The head of Canada’s biggest grocery chain says the looming implementation of the grocery code of conduct would lead to higher prices for consumers, not lower ones.
Speaking at a House of Commons agriculture committee meeting on Thursday morning on stabilizing food prices, Galen Weston, executive chairman of the Loblaws group of companies, said his company and the industry at large have been unfairly targeted for food price inflation.
He says Loblaws has been an “active participant in discussions with government” on the topic of food prices, and noted that the company has “meaningfully” reduced its prices on staple items that make up about 10 per cent of its chain-wide sales.
“This is on top of super low everyday pricing and our discount stores where we routinely sell products like bananas, sugar, and milk all below cost,” he said. “We know if we do not provide real value, customers will shop elsewhere.”
Parliamentarians grilled Weston and Walmart Canada CEO Gonzalo Gebara on the topic of grocery prices, and a frequent topic of inquiry was the grocery code of conduct — a draft proposal that has been in the works for years meant at codifying some ground rules for how retail chains interact with their suppliers.

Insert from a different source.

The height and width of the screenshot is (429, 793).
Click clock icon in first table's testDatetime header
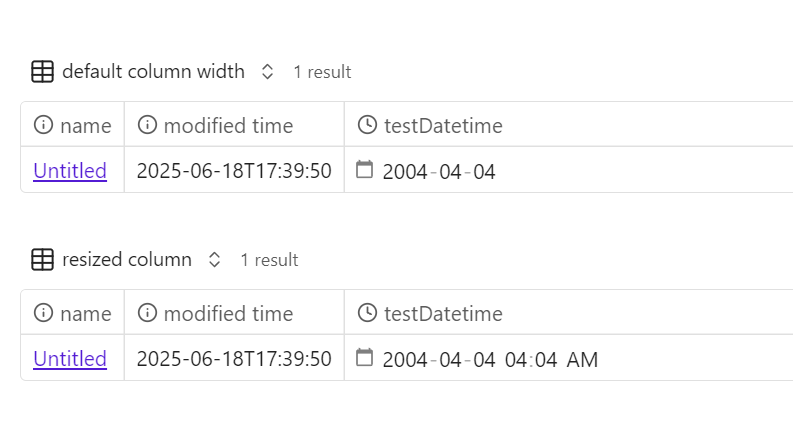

Other food retailers and some manufacturers have expressed their support for the code, but Loblaws and Walmart have been more reticent. In Loblaws’ case, Weston said they are concerned about a number of clauses in the code that could increase their cost of doing business and in fact make retail prices higher, not lower, as some people are hoping it will.
“As the code is currently drafted our strong conviction is that it will raise prices,” Weston said. “The principle is fine, but the way it’s drafted is what we have an issue with.”
Weston outlined a series of specific details within the proposed code that he takes issue with, including a dispute resolution mechanism than gives control to an outside third party.
Another section governing written contracts between retailers and their suppliers is problematic for Loblaws, as is a section concerning various charges that suppliers are levied for services like stocking, listing, position, promotions, marketing costs, unsellables and shrinkage that they have to pay to have their wares make it on to the store shelf in the first place.
Lastly, Loblaws objects to another clause in the proposed code that governs whether or not retailers are allowed to charge suppliers a fee when they reject an order because they can’t fill the requested size of the order.
While Weston conceded that Loblaws would abide by the terms of any officially enacted code, he says as currently constructed it will do nothing to bring down grocery prices.
“We are here being held accountable for high food prices that are not the direct responsibility of the grocery industry,” he said. “Now you’re asking us to sign onto something that we believe in our bones is going to do the opposite of what other people say it’s going to do.”
Gebara with Walmart struck a similar tone. “We want to make sure the code has all of the different provisions and conditions so that we can conduct our business to offer low prices every day for our customers across Canada,” he said. “We believe that the code is not in a position for us to commit to signing.”
Other food retailers including Metro and Sobey’s have been more publicly supportive of the code. Speaking at the same committee on Monday, Sobeys head Michael Medline says his company has been actively supporting the implementation of a grocery code of conduct for more than three years.
“Although we are ready, willing and able to sign the code today, we now have serious doubts as to whether the code will actually come into effect due to recent opposition by some retailers. In no way do we believe, nor does evidence show, that a grocery code of conduct would lead to higher food prices or less choice for Canadians. In fact, quite the opposite,” Medline said.
Code will level the playing field: independent grocers
Gary Sands, vice-president of the Canadian Federation of Independent Grocers, told the committee on Monday that the code is required to level the playing field between the major players like Loblaws and the almost 7,000 smaller grocers he represents, because they don’t have the same leverage to demand lower prices, and often have to pay more because suppliers need to offset concessions they’ve had to give elsewhere.
“We don’t point our fingers at our supplier partners, we understand the pressures that are driving up their cost,” he told the committee. “An independent grocer has no leverage to demand a price freeze or a drop in price.”
He says the code is good for everyone because it will get rid of “distorted market practices … and onerous fees imposed by some large retailers.”
“This code is not a document comprised of overly prescriptive regulations, but simply a straightforward set of principles of good behaviour developed by industry itself. It won’t increase food prices, as Loblaws has claimed — no one in industry would support any measure that would do that.”
Michael Graydon, CEO of the Food, Health & Consumer Products of Canada association and chairman of the interim board of directors of steering committee drafting the code, has pushed back on the notion that it will raise prices for consumers. “We just don’t believe that that’s true,” he said last month.
The federal and Quebec agriculture and food ministers are calling on all members of the grocery industry supply chain to sign onto a code of conduct.
Federal Minister Lawrence MacAulay and Quebec Minister Andre Lamontagne said they’re disappointed to see the grocery code of conduct has still not been launched after years of work.
They’re also disappointed that “supply chain partners are hesitant to move forward” with signing on to the voluntary code, the ministers said in a statement Thursday.